▶ **SELECTED EXTRACT**:
_ _ _ _ _
Inmates Fall Ill After Consuming Prison Booze
Botulism is making a scare in a federal prison in Mississippi as twenty inmates got sick and more than a few dozen hospitalized due to the paralytic illness.
The Federal Bureau of prisons said the inmates became ill after drinking homemade alcohol that was made at the prison.
Liz Sharlot, a spokeswoman for the Mississippi Department of Health, said inmates began falling ill June 7 and 8. The inmates remained at the hospital and received an anti-toxin.
The Mississipi Yazoo City institution, which houses 1,310 inmates, is now on limited operations after the news of the outbreak. The institution tentatively halted family visits and release of inmates.
Botulism is Deadly
Though highly preventable, botulism is a rare and deadly paralytic illness. A germ causes botulism. This illness is not spread from person to person, which means only those who consumed the prison alcohol are at risk.
These toxins are extremely deadly poisons that affect the nervous system and eventually may cause muscle paralysis. The toxin-producing bacteria are prominently present in dust, soil, and other agricultural products. One can get botulism from eating contaminated food or by injecting contaminated drugs.
_ _ _ _ _
▶ **PROVIDED RECORDS**:
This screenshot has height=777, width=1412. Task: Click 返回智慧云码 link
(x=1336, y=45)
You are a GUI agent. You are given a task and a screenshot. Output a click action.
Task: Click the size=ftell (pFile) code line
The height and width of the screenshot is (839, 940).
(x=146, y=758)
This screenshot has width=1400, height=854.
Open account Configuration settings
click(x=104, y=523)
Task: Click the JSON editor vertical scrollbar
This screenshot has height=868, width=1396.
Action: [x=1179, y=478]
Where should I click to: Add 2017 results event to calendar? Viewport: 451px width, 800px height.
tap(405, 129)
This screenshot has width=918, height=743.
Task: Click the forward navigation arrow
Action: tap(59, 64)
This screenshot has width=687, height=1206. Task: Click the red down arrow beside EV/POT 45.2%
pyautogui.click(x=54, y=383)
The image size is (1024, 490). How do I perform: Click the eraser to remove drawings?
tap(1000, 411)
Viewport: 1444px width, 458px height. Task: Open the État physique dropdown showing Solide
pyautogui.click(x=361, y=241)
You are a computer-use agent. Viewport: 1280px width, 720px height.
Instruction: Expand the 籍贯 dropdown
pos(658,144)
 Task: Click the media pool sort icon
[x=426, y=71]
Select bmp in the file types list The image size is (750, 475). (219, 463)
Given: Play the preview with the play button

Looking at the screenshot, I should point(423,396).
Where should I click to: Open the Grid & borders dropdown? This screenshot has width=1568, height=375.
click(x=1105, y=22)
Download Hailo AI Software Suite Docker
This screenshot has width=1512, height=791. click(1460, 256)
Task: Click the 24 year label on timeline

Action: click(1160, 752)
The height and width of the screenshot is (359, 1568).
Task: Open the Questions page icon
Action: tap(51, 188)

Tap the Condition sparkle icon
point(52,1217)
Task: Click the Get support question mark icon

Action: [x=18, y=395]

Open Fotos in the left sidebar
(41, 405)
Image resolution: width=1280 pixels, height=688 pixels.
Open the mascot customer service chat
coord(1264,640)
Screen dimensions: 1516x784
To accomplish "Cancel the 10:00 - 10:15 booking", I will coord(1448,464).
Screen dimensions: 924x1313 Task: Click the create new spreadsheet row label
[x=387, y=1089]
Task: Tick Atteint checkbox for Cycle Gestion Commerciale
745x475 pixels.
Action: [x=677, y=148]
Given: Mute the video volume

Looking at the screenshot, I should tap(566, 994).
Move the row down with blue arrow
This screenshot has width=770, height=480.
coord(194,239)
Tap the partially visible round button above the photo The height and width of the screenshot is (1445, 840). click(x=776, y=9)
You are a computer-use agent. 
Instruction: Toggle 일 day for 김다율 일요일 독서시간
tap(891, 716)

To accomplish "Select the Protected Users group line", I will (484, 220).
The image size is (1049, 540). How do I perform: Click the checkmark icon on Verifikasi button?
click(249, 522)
_ _ _ _ _
▶ **PROBLEMS TO SOLVE**:
**1)** Answer these about the article on the prison botulism outbreak:
(a) What position does Liz Sharlot hold?
(b) How many inmates does the Yazoo City institution house?
(c) What did the hospitalized inmates receive?
**2)** The article on the prison botulism outbreak names places where the toxin-producing bacteria are prominently present. List all of them.
**3)** Extend the article on the prison botulism outbreak, picking up after its final sentence.
You won't need the records for any of this.

▶ **ACTIVITY ANSWERS**:
**1)**
(a) She is a spokeswoman for the Mississippi Department of Health.
(b) 1,310 inmates.
(c) An anti-toxin.

**2)**
- dust
- soil
- other agricultural products

**3)**
Illness can begin from six hours to 10 days after exposure. Symptoms include blurred vision, drooping eyelids, slurred speech, difficulty swallowing and muscle weakness that moves down the body.
In serious cases, botulism can result in death due to respiratory failure. In addition, patients may have fatigue and shortness of breath for years.
According to the Center for Disease Control there are only about 110 cases in the US each year.
Prison wine is also known as hooch or pruno. This booze is illegal behind bars. But some inmates break this rule and the outcome can be the worst nightmare for the prisoners just like what happened in Yazoo City jail.
The booze is mainly made from fermenting vegetable and fruit scraps.